Would you count the lines below that contain the string "window" and reply with that number only?

(Dataset entries)
───

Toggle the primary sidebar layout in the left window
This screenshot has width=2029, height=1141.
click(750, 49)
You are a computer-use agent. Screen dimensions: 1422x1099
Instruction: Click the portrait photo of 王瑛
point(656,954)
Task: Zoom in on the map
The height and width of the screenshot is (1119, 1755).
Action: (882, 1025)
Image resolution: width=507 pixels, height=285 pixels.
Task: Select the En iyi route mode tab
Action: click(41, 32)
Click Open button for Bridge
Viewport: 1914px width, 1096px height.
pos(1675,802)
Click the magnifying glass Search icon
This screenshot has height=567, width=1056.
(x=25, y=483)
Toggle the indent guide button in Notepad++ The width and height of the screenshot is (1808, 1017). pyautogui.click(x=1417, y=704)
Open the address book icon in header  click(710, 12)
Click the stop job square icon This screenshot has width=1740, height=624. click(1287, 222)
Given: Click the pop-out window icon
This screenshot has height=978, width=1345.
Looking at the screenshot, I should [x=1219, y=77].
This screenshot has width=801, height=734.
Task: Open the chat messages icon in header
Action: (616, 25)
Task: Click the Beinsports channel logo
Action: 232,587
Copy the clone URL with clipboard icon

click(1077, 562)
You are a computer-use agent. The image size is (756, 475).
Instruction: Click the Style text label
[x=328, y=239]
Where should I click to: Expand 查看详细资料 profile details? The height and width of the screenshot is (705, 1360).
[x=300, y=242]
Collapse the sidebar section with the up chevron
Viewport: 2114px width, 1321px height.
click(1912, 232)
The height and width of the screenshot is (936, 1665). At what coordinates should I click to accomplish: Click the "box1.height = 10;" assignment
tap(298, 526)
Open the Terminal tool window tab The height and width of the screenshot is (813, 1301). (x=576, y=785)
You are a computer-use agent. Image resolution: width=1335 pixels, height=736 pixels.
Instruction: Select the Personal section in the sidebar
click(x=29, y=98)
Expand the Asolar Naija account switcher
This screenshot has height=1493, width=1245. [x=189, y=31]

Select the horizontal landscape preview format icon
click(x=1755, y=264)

───

→ **Solution**: 3